§ List of tasks
a) Write out the passage of the Mike Krzyzewski biography between "During his military" and "the first time.", inclusive.
b) According to the Mike Krzyzewski biography, in what year did he accept the head coaching job at Duke University?
c) Carry on the Mike Krzyzewski biography from the point where it stops.

§ Given text
+++
Mike Krzyzewski (pronounced Sha-shef-ski) was born in Chicago and raised on the city’s Northwest side, among other working class Polish-American families. His father was an elevator operator, his mother a cleaning woman. The family shared a two-story home with relatives. From an early age, Mike showed enthusiasm for all sports, but by high school he was focusing on basketball. As a high school athlete, he made such an impression that he was recruited by Coach Bob Knight for the United States Military Academy at West Point, where he became captain of the basketball team. After graduation, he served in the U.S. Army from 1969 to 1974.
During his military service, he coached service teams and served for two years as head coach at the U.S. Military Academy Prep School at Belvoir, Virginia. After resigning from the service with the rank of Captain in 1974, Krzyzewski worked as a graduate assistant to his old Army coach, Bob Knight, at Indiana University. The following year, he returned to West Point as head coach. In 1980, he accepted an invitation to become head coach at Duke University, where he has remained. The first three seasons were disappointing, but over the next few years “Coach K,” as he is often called, led the Duke program through a remarkable turnaround. In 1984, Krzyzewski led his Blue Devils into the NCAA tournament for the first time.
+++
§ Record excerpts
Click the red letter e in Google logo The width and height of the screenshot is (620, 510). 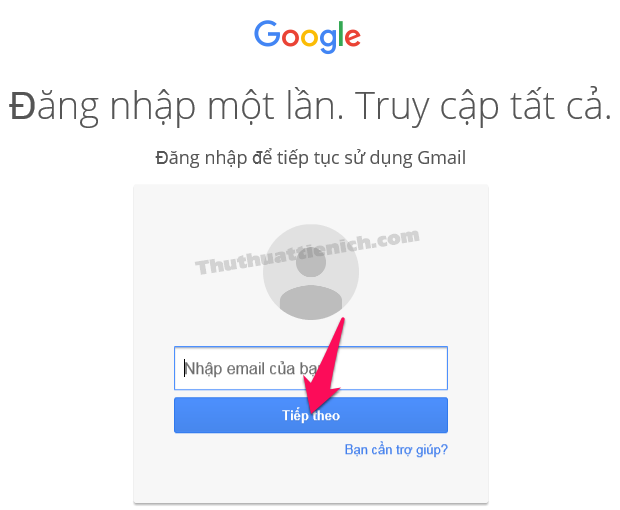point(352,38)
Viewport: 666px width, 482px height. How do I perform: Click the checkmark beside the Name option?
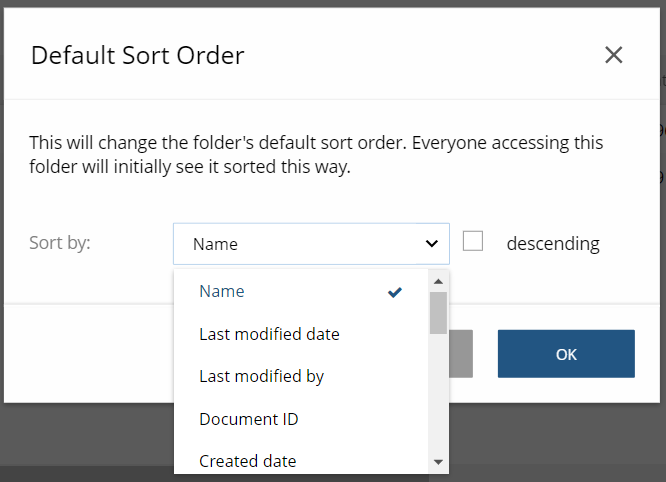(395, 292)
+++
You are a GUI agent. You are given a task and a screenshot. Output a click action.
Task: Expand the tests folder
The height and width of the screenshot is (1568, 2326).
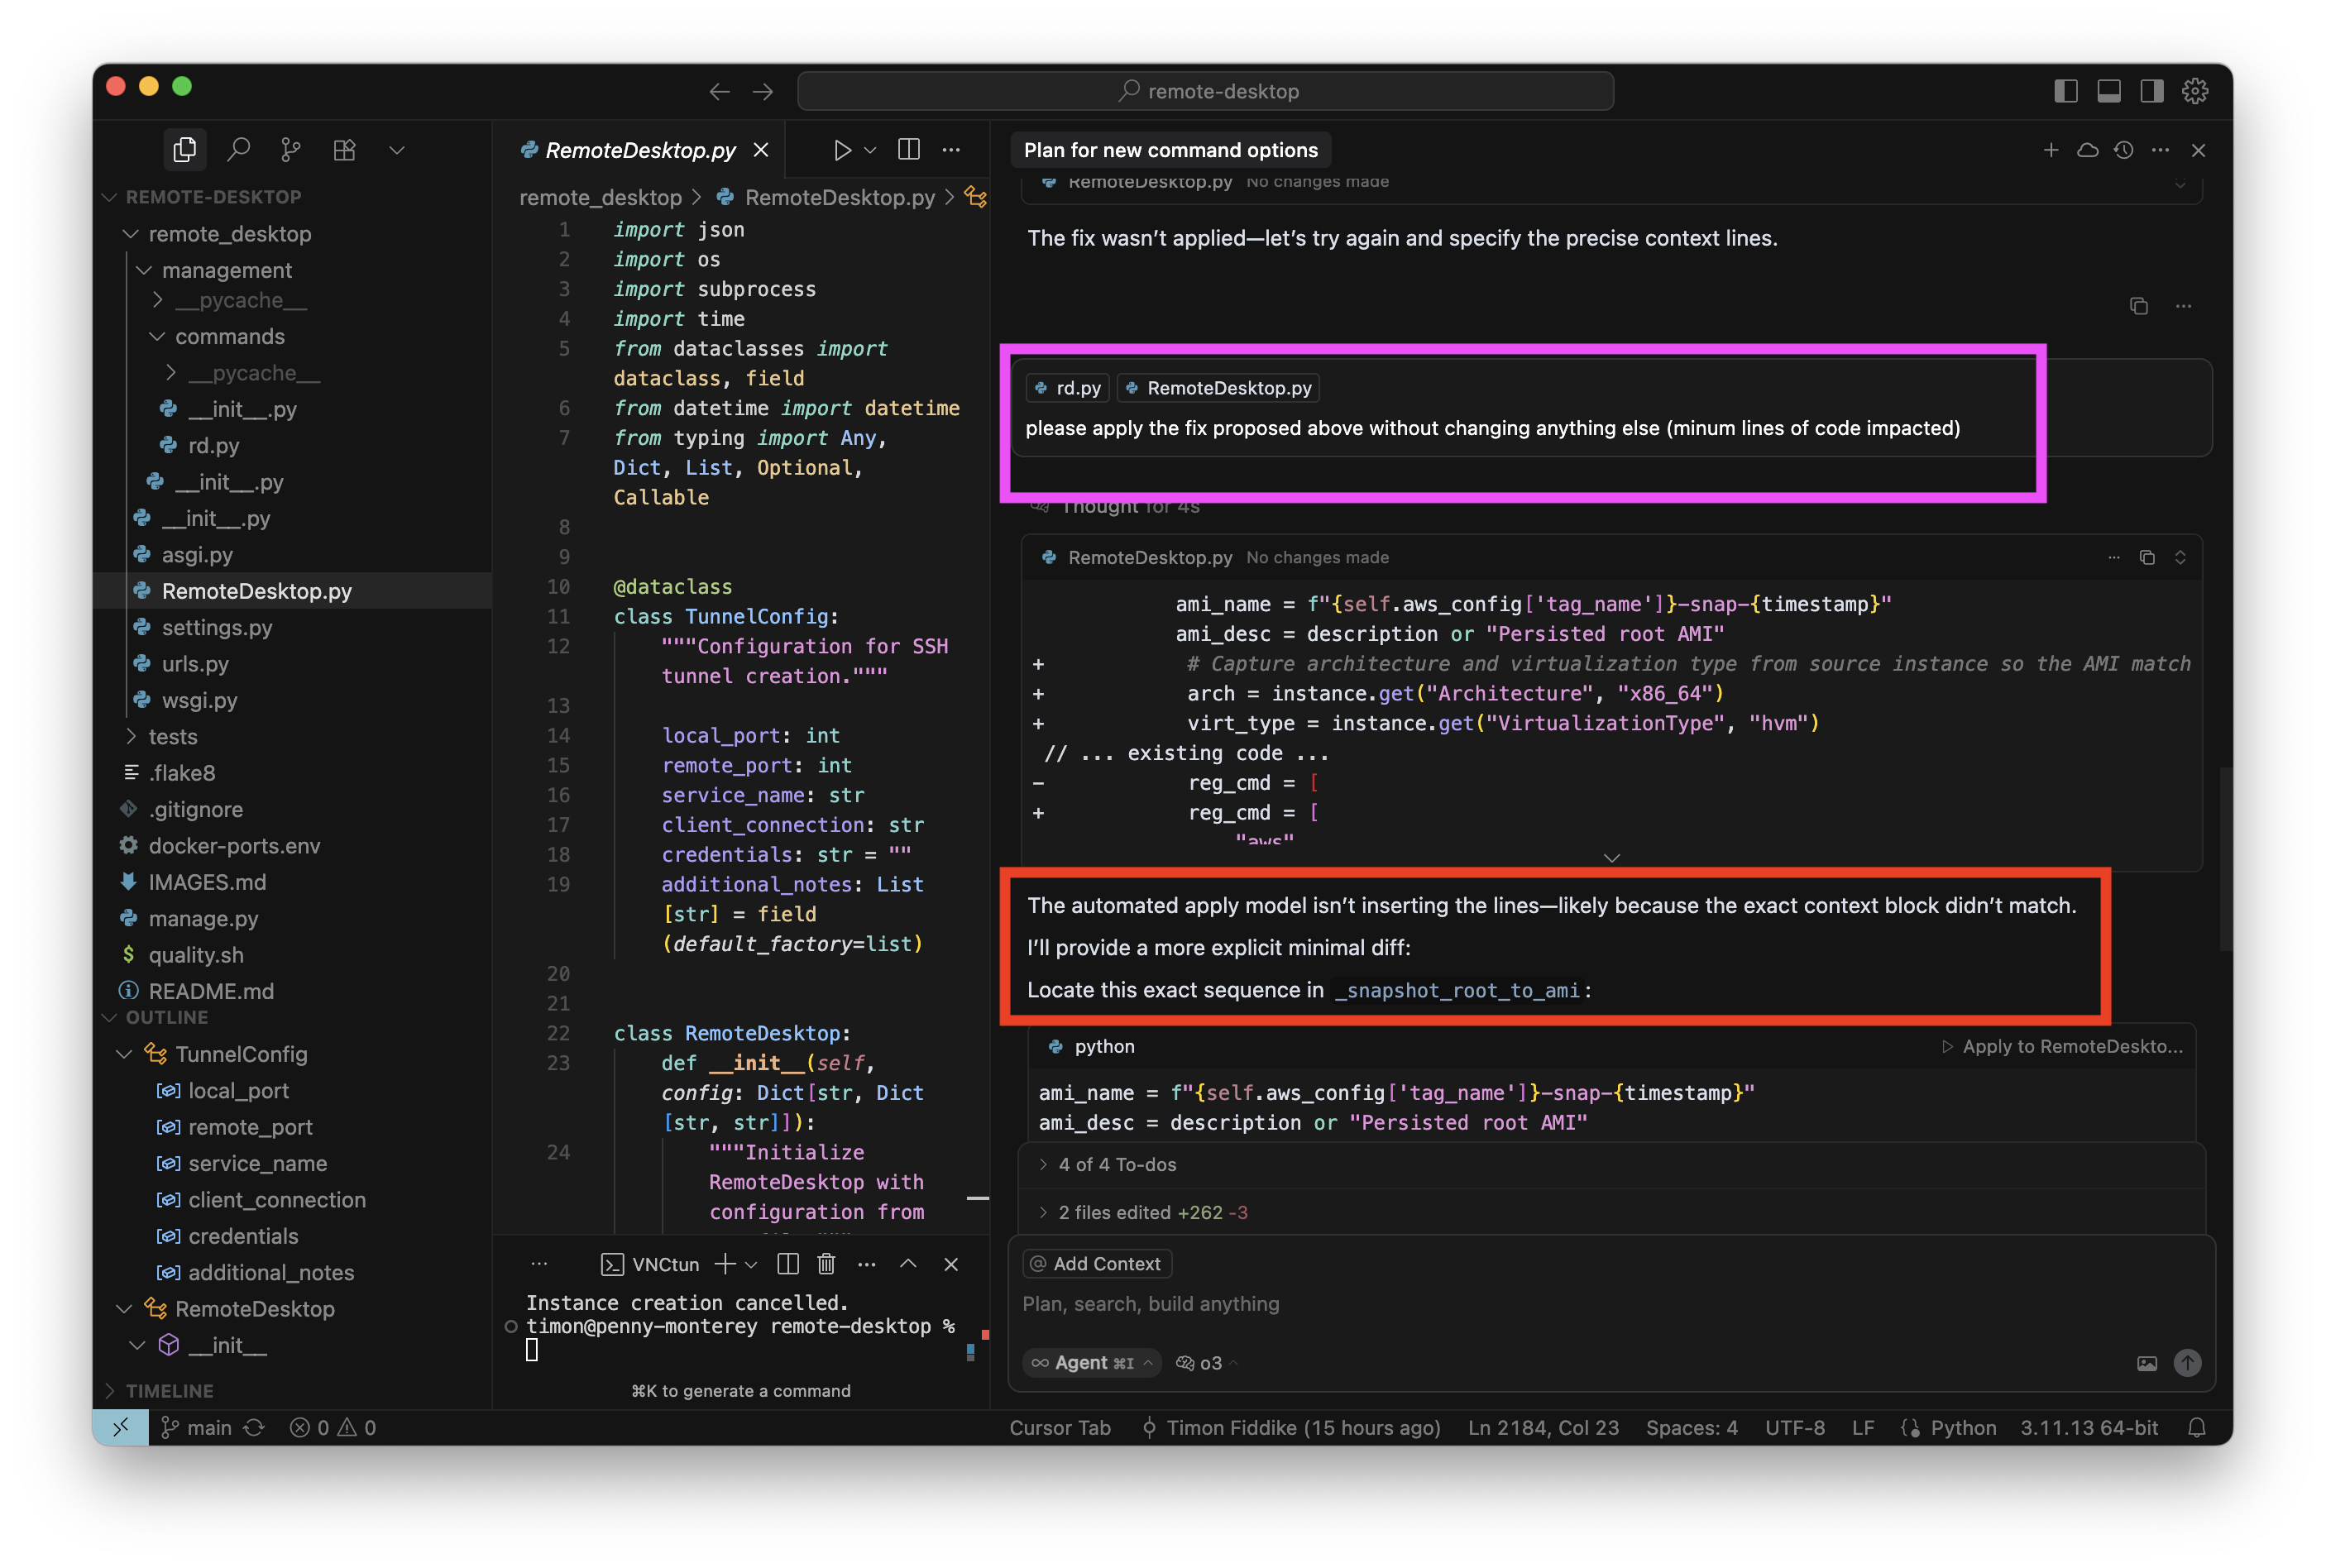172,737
+++
§ Solved tasks
a)
During his military service, he coached service teams and served for two years as head coach at the U.S. Military Academy Prep School at Belvoir, Virginia. After resigning from the service with the rank of Captain in 1974, Krzyzewski worked as a graduate assistant to his old Army coach, Bob Knight, at Indiana University. The following year, he returned to West Point as head coach. In 1980, he accepted an invitation to become head coach at Duke University, where he has remained. The first three seasons were disappointing, but over the next few years “Coach K,” as he is often called, led the Duke program through a remarkable turnaround. In 1984, Krzyzewski led his Blue Devils into the NCAA tournament for the first time.

b) 1980

c)
Krzyzewski’s team reached the Final Four in 1986 and came within one game of winning the championship. In that year, they had played more games than any other team in the history of college basketball. With the departure of the five seniors on the squad, many observers expected a sharp decline in Duke’s basketball fortunes, but Krzyzewski’s 1987 Devils won 24 games and made it to the Sweet 16, losing to Indiana, which went on to win the national championship. From 1988 to 1992, he led his team to the Final Four for five consecutive seasons. UCLA’s legendary John Wooden is the only other coach in the history of the tournament to perform this feat.
In 1990, Duke again came within only one game of winning the national championship. Krzyzewski at last led Duke to its first national championship in 1991. In the banner year of 1992, Duke maintained the national number-one ranking throughout the season, and again won the national title, this time by 20 points. Mike Krzyzewski is the only coach since John Wooden to win two consecutive NCAA championships.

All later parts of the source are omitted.